E até pode ser o tubo de ensaio dos pensamentos por haver, dos poemas por escrever, dos contos, dos romances. O rascunho na sebenta. Uma palavra esconde-se. Enfia-se na noite. E só nos resta segui-la. Aprendi cedo. Não por inteligência ou mérito, só por ter lido muitas vezes a história de João e Maria. Também eles saíram de casa para entrar na floresta e se viram aprisionados na casa da bruxa de onde é preciso fugir tantas vezes quantas ela nos prenda. E deixa-se o pão a marcar o caminho de volta, e os pássaros levam-no. E deixam-se seixos que lua transforma em olhos de gato, e é então que a noite se vê por dentro, e nenhuma bruxa nos prenderá jamais sem que possamos fugir porque a floresta vai connosco dentro do bolso, e o mundo por baixo das raízes sabe o nosso nome.
Isto para dizer, meu blog, Querido Diário:
A noite desta noite estava cheia noite por todos os lados, e do silêncio das coisas adormecidas em cem anos de sono profundo. E eu acordada pelo meu próprio eco - quando era pequena tive uma boneca avariada dos olhos, mesmo deitada, não os fechava, e aquele azul de longas pestanas pretas, ficava ali a furar o escuro até que eu lhe pegasse e dissesse bom-dia.
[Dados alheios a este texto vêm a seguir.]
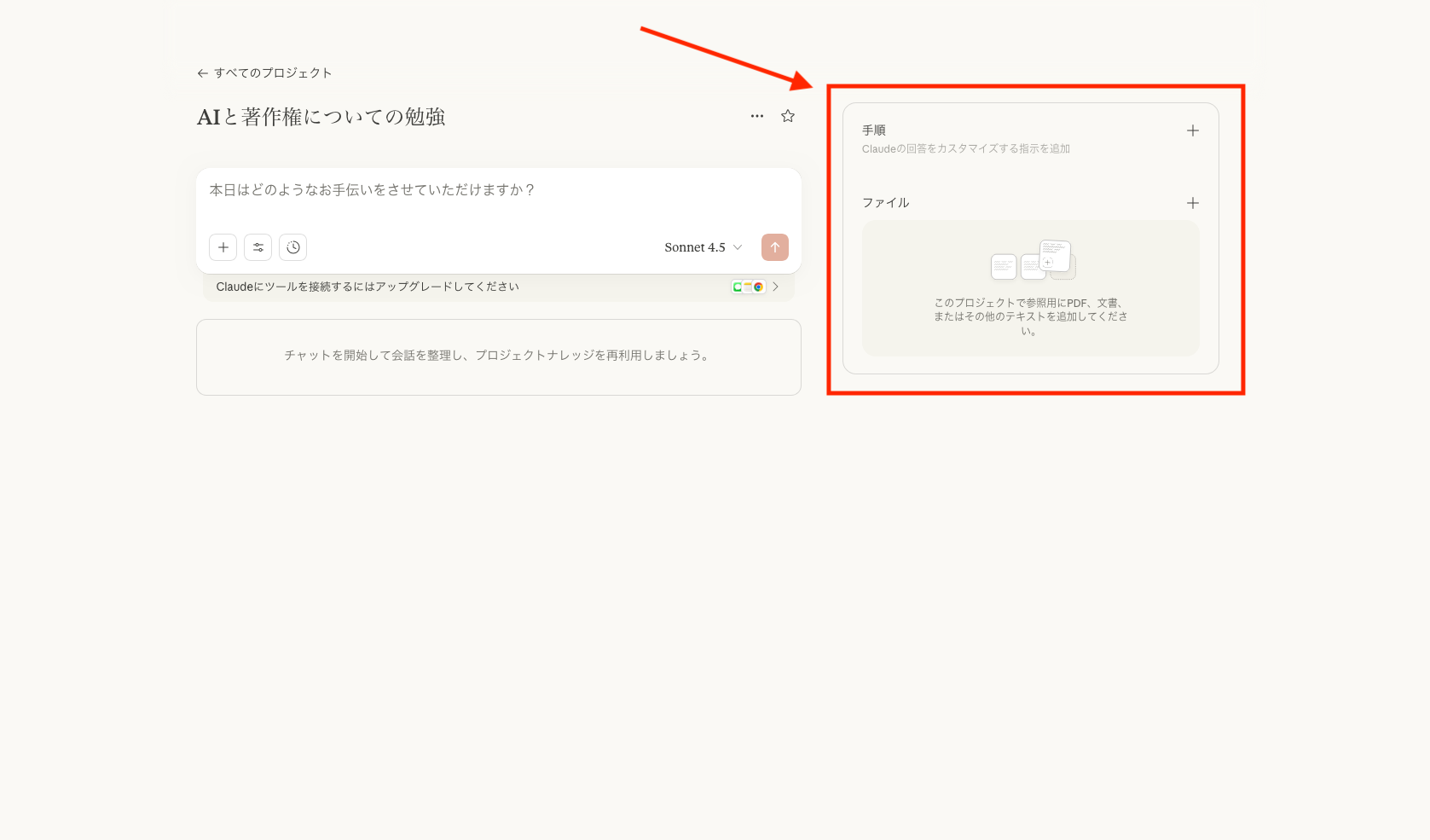Click inside the chat message input field

click(x=426, y=190)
Quando não estou a escrever, avario dos olhos, Querido Diário, e começo a ouvir o silêncio a crescer devagar e, a mim que nada me falta, de repente, falta-me tudo quanto um dia pensei que me faltava e hoje são sombras de sombras de nadas sem futuro. Porque quando não estou a escrever, quando nem sequer estou a jogar à apanhada com um verso no corredor sem fim da casa da minha avó, não sei o que hei-de fazer das mãos - ainda por cima nem fumo para as ocupar com um cigarro. Não posso ler, estou à espera. Sou uma boneca avariada. Quando não sei escrever, não sei nada. Fico de olhos abertos a furar o escuro.
Querido Diário, ninguém me pegou e disse boa-noite, então, para escapar da bruxa, enfiei-me no Meo Video Clube Inside Llewyn Davise julguei que sim. Mas os pássaros levaram-no. Fui outra vez ao Meo Video Clube The Grandmaster. Voltei aos meus gatos por dentro dos seixos para atravessar a noite e regressar a casa.
Querido Diário, digo-te isto para que saibas que o mundo é vasto.